◆ SHORT EXERCISE: Give everything in the entries below, from the line containing "Open the more" down to the line containing "pyautogui.click(x=432, y=365)", as a JSON list of strings with one string per line and blank lines omitted.

##### DATASET ENTRIES

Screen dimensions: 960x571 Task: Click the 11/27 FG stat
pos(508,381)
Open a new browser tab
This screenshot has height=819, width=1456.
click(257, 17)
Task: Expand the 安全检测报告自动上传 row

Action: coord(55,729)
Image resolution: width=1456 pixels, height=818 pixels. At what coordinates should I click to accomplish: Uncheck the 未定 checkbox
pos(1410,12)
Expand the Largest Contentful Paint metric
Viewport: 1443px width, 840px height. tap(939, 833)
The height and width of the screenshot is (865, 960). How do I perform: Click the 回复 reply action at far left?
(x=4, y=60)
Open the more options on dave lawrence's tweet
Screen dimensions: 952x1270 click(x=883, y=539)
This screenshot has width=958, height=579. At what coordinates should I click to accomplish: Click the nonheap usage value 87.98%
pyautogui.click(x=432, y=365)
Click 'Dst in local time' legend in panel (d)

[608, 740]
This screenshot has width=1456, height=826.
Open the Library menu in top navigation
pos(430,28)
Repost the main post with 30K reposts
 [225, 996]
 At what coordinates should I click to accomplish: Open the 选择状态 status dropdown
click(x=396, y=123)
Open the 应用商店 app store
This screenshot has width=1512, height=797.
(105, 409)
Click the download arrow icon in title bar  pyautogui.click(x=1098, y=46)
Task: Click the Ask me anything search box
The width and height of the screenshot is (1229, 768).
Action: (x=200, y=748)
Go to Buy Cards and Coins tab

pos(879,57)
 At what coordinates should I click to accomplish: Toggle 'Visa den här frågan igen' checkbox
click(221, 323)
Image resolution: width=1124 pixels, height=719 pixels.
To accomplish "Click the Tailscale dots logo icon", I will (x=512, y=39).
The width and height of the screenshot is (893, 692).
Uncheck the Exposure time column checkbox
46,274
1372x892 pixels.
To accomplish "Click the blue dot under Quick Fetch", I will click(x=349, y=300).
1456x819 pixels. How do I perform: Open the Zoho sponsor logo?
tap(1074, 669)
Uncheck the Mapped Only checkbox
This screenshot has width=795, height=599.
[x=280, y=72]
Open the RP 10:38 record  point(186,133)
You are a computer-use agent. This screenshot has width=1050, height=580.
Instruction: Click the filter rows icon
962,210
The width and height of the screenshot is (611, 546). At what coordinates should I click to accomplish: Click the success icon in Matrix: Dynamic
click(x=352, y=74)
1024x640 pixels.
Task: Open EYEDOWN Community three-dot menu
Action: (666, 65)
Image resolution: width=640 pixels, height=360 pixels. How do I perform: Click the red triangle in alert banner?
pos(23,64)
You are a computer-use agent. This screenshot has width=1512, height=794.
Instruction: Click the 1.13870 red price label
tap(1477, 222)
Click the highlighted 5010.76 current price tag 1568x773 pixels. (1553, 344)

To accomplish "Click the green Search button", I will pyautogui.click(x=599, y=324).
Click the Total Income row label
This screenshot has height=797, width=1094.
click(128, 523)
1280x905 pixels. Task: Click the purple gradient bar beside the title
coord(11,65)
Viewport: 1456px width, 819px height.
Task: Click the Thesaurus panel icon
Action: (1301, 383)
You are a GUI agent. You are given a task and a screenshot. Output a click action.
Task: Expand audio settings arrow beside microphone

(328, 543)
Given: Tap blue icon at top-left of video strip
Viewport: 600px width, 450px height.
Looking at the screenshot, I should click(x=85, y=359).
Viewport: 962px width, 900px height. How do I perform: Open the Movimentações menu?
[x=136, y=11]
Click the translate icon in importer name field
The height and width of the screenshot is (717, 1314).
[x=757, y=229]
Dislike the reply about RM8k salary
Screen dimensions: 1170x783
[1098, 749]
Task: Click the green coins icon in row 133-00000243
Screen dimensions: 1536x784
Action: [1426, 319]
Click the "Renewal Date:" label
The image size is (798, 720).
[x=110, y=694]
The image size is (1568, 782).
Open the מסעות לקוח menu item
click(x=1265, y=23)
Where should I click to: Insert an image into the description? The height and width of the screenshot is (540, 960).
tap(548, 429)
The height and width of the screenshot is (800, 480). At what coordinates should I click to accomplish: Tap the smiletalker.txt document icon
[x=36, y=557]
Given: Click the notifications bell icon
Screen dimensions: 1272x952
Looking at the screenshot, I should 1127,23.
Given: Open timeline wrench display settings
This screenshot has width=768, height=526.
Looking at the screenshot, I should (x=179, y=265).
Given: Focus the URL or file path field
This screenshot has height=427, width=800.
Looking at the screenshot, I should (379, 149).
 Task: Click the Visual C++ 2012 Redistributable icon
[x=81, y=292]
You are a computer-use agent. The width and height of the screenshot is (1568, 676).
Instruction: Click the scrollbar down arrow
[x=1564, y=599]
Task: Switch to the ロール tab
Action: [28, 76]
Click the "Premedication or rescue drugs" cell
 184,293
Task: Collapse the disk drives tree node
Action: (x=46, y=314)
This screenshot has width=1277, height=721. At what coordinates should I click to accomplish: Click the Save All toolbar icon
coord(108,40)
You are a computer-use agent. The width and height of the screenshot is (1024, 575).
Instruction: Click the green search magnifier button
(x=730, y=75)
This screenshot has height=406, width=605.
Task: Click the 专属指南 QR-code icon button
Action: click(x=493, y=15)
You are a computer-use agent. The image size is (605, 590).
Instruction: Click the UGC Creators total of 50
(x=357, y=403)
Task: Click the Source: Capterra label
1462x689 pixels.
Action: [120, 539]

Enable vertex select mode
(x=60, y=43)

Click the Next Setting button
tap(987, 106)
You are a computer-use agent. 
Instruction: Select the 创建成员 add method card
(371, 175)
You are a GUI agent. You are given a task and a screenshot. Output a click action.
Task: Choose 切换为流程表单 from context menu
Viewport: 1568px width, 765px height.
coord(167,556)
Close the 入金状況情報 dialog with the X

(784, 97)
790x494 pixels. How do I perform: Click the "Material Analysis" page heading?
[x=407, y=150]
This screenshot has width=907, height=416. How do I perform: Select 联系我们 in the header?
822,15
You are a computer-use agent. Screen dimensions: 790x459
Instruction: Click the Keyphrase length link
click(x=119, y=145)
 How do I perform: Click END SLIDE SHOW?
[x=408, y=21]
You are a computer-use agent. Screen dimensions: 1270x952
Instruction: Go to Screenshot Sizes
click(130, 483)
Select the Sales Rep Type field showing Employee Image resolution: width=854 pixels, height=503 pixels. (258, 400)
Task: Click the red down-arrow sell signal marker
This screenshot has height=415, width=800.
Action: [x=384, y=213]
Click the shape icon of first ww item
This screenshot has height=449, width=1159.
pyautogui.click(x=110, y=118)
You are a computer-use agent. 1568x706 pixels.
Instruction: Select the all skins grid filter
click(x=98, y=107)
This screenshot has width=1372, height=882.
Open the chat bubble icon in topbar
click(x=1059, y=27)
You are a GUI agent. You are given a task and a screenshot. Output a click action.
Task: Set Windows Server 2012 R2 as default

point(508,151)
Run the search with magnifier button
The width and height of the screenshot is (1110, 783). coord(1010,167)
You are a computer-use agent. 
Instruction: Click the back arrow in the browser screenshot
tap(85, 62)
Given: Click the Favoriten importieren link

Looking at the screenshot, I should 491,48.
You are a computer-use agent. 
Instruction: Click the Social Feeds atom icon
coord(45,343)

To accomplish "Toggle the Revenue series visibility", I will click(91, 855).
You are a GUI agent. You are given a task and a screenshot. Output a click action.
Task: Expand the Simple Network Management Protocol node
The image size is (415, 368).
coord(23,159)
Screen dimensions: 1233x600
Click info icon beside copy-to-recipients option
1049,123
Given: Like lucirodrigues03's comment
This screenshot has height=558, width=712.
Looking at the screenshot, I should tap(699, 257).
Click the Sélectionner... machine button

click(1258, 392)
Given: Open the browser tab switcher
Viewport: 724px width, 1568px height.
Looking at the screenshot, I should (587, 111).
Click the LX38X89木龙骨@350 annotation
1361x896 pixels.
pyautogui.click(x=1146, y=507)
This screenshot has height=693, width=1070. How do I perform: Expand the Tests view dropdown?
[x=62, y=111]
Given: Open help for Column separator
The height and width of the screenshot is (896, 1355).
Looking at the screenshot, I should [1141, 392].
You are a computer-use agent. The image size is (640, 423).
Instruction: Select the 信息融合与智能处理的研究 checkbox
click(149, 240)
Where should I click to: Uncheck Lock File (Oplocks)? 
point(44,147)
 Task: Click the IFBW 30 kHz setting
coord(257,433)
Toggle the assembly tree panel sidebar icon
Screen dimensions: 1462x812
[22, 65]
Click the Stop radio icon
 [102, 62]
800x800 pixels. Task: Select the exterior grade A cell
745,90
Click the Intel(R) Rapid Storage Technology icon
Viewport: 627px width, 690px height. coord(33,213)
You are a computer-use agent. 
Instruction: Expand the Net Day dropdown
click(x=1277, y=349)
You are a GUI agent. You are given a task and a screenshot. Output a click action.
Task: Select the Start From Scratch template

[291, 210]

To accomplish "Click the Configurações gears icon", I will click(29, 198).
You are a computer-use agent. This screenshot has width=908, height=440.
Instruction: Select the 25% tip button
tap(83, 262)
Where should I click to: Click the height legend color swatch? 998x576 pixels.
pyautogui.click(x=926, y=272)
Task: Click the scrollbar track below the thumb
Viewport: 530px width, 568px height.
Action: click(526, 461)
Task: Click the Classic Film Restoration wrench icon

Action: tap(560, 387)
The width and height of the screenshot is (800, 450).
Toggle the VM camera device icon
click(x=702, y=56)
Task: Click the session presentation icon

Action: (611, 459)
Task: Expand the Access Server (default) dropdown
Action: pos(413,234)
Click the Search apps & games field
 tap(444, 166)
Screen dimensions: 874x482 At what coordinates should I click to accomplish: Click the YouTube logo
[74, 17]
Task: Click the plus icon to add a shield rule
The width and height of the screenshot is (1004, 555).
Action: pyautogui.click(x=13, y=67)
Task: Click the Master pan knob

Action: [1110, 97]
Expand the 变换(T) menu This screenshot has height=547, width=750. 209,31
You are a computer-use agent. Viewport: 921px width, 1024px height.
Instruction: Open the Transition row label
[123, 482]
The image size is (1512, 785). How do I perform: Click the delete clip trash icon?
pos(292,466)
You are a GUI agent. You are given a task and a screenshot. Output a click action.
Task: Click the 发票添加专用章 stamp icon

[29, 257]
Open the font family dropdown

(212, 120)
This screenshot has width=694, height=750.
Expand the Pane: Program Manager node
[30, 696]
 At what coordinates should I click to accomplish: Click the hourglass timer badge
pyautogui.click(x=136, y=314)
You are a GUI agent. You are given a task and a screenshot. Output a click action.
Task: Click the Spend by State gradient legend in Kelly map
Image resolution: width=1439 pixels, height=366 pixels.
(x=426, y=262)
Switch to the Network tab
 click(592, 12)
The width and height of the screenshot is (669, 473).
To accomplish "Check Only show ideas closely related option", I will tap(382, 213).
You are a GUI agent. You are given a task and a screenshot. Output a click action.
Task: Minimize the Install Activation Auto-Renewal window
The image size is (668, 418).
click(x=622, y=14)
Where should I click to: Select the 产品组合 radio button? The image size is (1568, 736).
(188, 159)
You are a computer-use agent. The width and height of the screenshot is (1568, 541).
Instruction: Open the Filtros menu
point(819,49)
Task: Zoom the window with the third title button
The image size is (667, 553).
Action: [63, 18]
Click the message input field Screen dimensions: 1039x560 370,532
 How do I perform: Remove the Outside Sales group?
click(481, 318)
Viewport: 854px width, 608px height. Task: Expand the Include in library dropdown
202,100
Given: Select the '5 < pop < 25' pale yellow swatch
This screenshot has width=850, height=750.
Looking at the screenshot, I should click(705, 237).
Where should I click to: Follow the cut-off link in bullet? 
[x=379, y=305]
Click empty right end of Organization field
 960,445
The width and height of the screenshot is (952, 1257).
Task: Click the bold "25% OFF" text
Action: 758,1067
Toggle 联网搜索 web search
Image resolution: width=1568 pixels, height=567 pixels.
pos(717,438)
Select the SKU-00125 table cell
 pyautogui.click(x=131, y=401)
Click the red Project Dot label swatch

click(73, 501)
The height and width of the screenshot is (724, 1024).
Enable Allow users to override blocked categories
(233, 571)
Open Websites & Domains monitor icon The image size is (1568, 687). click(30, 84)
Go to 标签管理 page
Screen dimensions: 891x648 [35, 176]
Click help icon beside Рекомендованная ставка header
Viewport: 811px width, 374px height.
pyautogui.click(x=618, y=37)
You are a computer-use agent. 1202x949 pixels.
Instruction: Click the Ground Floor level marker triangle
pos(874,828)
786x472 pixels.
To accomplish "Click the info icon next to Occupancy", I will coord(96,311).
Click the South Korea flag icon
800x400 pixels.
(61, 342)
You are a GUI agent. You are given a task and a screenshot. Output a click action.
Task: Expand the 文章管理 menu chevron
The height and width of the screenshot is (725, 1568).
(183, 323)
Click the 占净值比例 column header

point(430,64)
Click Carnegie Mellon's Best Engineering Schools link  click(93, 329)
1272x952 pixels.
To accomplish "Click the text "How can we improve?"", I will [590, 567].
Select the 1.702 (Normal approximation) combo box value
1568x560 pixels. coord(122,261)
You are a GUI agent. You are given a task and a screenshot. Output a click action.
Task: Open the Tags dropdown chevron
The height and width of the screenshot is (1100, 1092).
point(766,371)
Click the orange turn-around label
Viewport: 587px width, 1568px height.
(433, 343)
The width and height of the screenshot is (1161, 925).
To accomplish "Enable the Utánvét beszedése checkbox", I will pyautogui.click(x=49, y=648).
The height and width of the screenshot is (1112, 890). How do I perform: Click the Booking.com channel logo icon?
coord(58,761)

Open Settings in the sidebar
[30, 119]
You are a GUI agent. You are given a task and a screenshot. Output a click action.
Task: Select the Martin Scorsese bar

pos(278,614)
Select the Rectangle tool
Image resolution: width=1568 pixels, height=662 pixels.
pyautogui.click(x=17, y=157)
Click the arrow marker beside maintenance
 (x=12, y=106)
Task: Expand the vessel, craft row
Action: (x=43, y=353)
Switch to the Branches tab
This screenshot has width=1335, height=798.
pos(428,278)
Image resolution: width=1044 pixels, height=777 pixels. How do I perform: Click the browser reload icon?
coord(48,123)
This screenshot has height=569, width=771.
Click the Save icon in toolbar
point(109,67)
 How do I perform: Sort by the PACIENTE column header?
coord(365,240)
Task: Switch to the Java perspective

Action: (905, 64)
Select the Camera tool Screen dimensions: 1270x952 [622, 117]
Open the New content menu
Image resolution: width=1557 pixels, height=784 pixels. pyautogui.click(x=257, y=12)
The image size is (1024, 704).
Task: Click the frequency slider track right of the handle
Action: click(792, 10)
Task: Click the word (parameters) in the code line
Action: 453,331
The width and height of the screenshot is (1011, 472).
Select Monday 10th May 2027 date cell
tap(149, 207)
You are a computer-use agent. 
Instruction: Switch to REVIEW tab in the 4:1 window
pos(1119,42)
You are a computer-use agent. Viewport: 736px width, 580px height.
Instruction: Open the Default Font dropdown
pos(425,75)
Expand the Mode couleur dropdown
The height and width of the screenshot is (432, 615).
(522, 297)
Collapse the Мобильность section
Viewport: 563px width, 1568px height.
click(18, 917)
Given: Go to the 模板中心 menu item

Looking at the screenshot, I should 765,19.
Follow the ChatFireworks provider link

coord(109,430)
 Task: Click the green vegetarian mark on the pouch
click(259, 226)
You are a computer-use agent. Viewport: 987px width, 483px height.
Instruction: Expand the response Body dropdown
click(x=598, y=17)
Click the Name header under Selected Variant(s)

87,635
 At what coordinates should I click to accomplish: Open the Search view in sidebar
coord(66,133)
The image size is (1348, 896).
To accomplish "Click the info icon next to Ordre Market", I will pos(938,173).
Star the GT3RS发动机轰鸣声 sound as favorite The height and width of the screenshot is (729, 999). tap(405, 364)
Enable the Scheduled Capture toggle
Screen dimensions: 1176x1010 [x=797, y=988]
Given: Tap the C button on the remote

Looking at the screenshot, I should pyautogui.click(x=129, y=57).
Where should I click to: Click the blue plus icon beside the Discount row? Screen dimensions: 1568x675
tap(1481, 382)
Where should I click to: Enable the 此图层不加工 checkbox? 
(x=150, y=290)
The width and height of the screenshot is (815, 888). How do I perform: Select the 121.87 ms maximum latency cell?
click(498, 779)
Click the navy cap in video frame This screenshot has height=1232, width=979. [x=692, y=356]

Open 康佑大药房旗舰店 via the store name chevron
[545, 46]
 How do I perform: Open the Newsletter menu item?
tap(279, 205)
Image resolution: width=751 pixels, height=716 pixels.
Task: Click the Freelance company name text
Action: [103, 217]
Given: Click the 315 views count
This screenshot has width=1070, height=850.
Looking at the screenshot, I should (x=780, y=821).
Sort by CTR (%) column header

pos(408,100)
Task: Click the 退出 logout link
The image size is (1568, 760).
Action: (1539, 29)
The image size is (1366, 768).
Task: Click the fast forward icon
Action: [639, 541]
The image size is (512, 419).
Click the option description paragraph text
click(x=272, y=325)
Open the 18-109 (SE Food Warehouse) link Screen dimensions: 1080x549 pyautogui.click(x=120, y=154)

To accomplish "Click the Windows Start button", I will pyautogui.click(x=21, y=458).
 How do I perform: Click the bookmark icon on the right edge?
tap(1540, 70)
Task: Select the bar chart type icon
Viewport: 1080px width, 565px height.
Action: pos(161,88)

##########

◆ SOLUTION TO THE PROBLEM:
[
  "Open the more options on dave lawrence's tweet",
  "Screen dimensions: 952x1270 click(x=883, y=539)",
  "This screenshot has width=958, height=579. At what coordinates should I click to accomplish: Click the nonheap usage value 87.98%",
  "pyautogui.click(x=432, y=365)"
]